THE 1.5-ANGSTROM CRYSTAL-STRUCTURE OF PLASTOCYANIN FROM THE GREEN-ALGA CHLAMYDOMONAS-REINHARDTII

The crystal structure of plastocyanin from the green alga Chlamydomonas reinhardtii has been determined at 1.5-angstrom resolution with a crystallographic R factor of 16.8%. Plastocyanin is a small (98 amino acids), blue copper-binding protein that catalyzes the transfer of electrons in oxygenic photosynthesis from cytochrome f in the quinol oxidase complex to P700+ in photosystem I. Chlamydomonas reinhardtii plastocyanin is an eight-stranded, antiparallel beta-barrel with a single copper atom coordinated in quasi-tetrahedral geometry by two imidazole nitrogens (from His-37 and His-87), a cysteine sulfur (from Cys-84), and a methionine sulfur (from Met-92). The molecule contains a region of negative charge surrounding Tyr-83 (the putative distant site of electron transfer) and an exclusively hydrophobic region surrounding His-87; these regions are thought to be involved in the recognition of reaction partners for the purpose of directing electron transfer.
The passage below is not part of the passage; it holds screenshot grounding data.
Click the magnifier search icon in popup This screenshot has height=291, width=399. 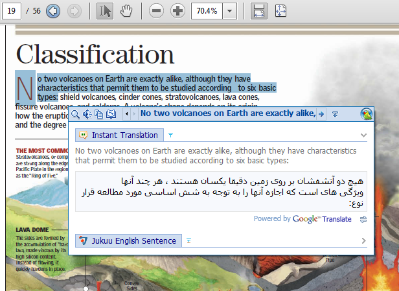76,114
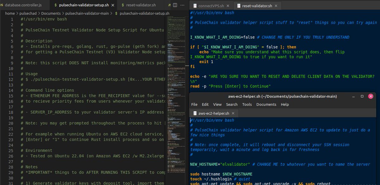Screen dimensions: 380x185
Task: Open the Tools menu in gedit
Action: coord(247,104)
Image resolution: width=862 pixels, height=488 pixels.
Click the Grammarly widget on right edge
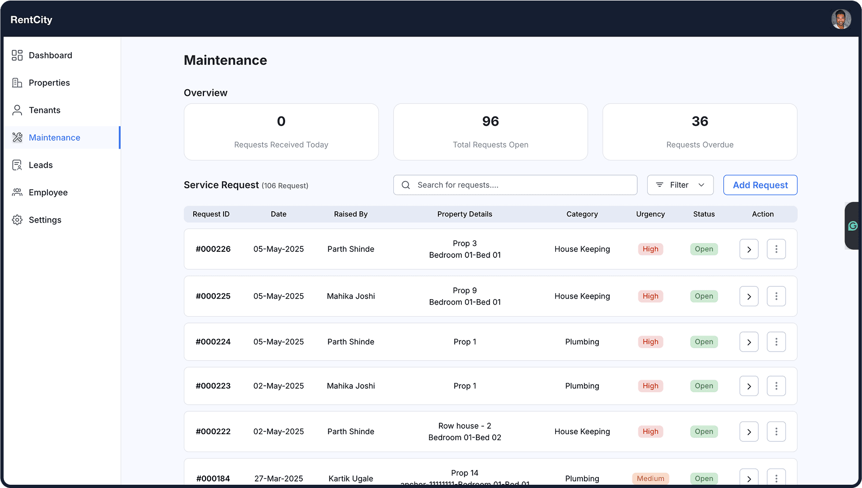pos(853,226)
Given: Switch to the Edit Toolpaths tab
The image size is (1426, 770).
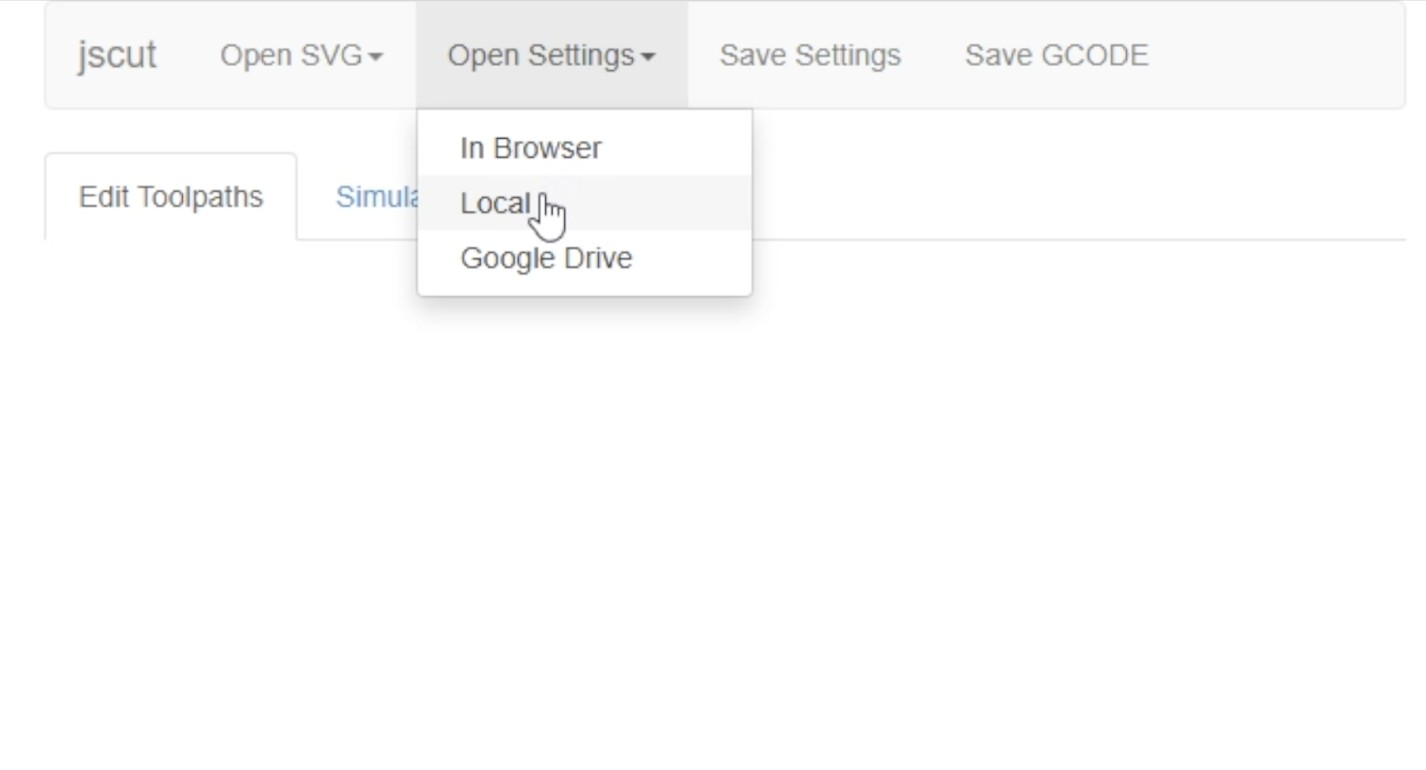Looking at the screenshot, I should (x=171, y=197).
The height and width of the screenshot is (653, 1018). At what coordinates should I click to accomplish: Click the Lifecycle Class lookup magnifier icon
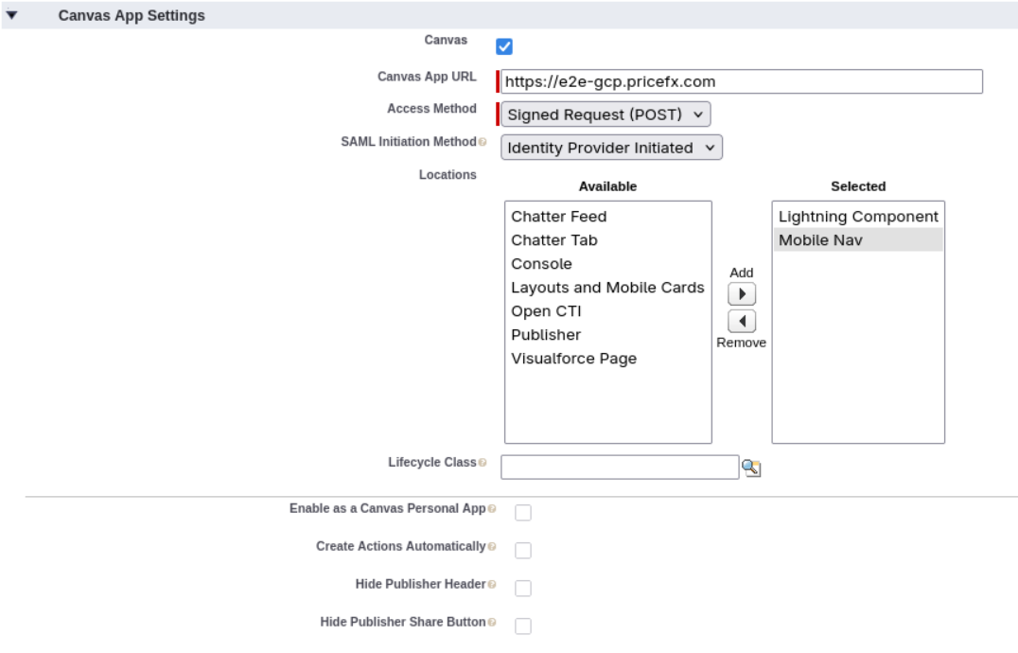click(752, 467)

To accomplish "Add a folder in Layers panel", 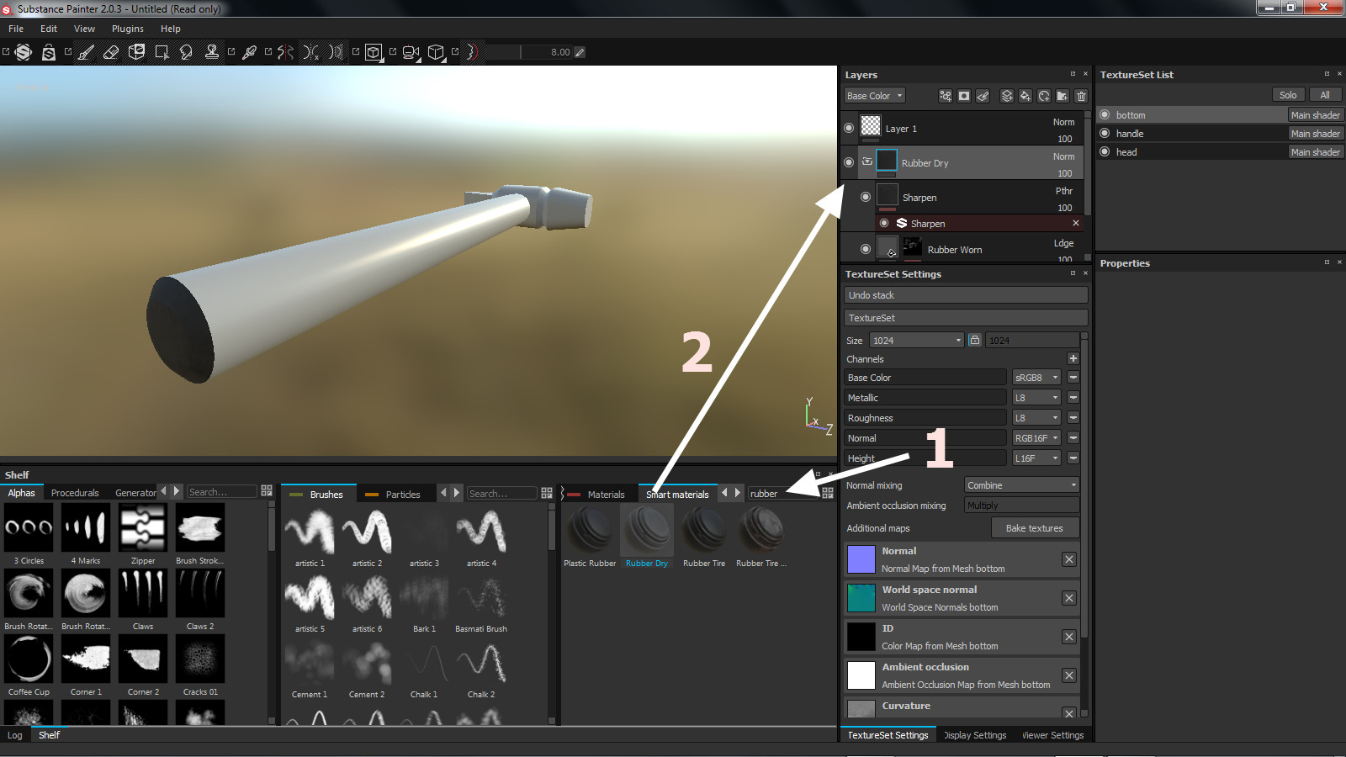I will pos(1062,96).
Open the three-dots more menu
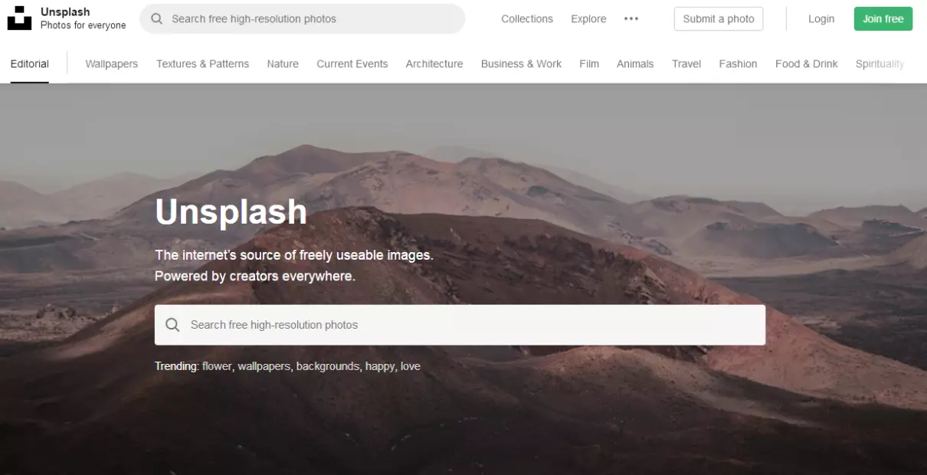This screenshot has height=475, width=927. pos(631,18)
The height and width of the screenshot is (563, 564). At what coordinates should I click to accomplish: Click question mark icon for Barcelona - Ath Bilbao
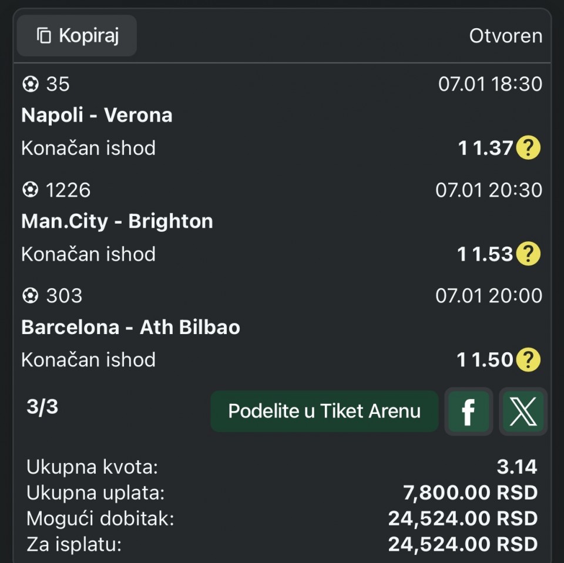(x=528, y=360)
Chlamydomonas reinhardtii plastocyanin is similar to the other plastocyanins of known structure, particularly the green algal plastocyanins from Enteromorpha prolifera and Scenedesmus obliquus. A potential ''through-bond'' path of electron transfer has been identified in the protein that involves the side chain of Tyr-83, the main-chain atoms between residues 83 and 84, the side chain of Cys-84, the copper atom, and the side chain of His-87.